To fix this, let $f(x) = (x^2 + 1)^{\sin(x)}$ and consider $\ln(f(x))$. Differentiate the new function, while also utilizing a nice property of exponents inside logarithmic functions, and try to deduce the derivative of the original function from this.
On
Start with $$f(x)=e^{\ln(x^2+1)\sin(x)}$$
The chain rule gives
$$f'(x)=e^{\ln(x^2+1)\sin(x)}\times (\ln(x^2+1)\sin(x))'=(x^2+1)^{\sin(x)}(\ln(x^2+1)\sin(x))'$$
Take it from here.
On
The rule is $$\frac d{dx}u(x)^{v(x)}=v(x)u(x)^{v(x)-1}\frac{du}{dx}+u(x)^{v(x)}(\ln u(x))\frac{dv}{dx}.$$ You can derive this by the method of logarithmic differentiation. It is a special case of the two-variable chain rule: $$\frac{dw}{dx}=\frac{\partial w}{\partial u}\frac{du}{dx}+\frac{\partial w}{\partial v}\frac{dv}{dx}.$$ Notice how it simplifies to familiar rules if either $u(x)$ or $v(u)$ is a constant. This makes the general formula easy to remember. If $u$ is variable and $v$ is constant then, $$(u^v) '=vu^{v-1}u';$$ if $v$ is variable and $u$ is constant, then $$(u^v)'=u^v(\ln u)v';$$ if $u$ and $v$ are both variables, then $$(u^v)'=vu^{v-1}u'+u^v(\ln u)v'.$$
I will assume that this is not homework and go ahead to give a full solution.

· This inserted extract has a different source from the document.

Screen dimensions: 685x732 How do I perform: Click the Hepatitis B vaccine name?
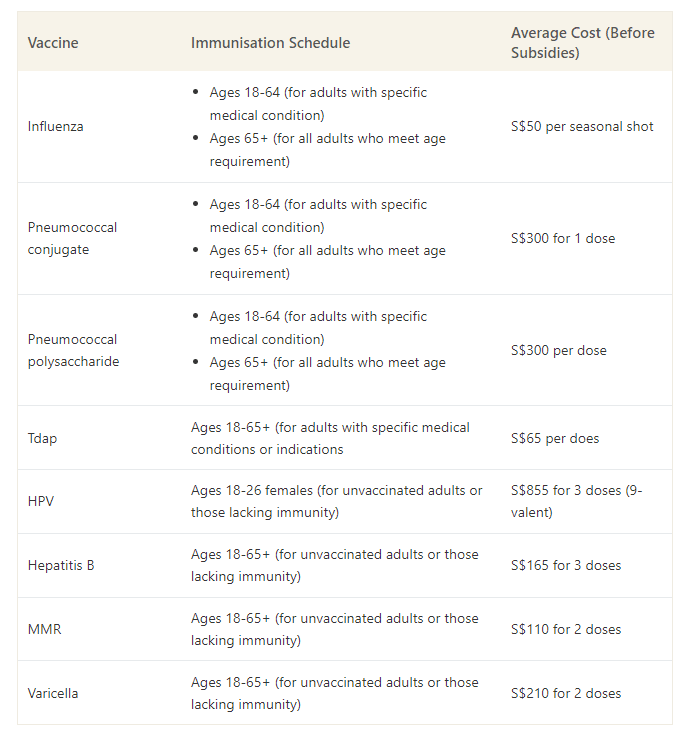point(61,566)
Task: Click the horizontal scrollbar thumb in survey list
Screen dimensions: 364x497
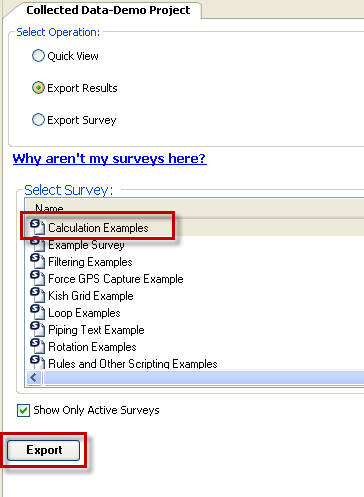Action: [204, 378]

As others have said, your rule only works for constant $a$. Following the hint in danielson's answer and setting $y=f(x)$, you have $$\log y=\sin x\log\left(1+x^2\right)$$ and differentiating both sides with respect to $x$ and using the chain and product rules gives $$\frac1y\frac{dy}{dx}=\cos x\log\left(1+x^2\right)+\frac{2x\sin x}{1+x^2}\quad\text{so that}\quad \frac{dy}{dx}=y\left(\cos x\log\left(1+x^2\right)+\frac{2x\sin x}{1+x^2}\right).$$Substituting back for $y$ gives the result.
Tell me if you don't understand any of the applications of the chain rule.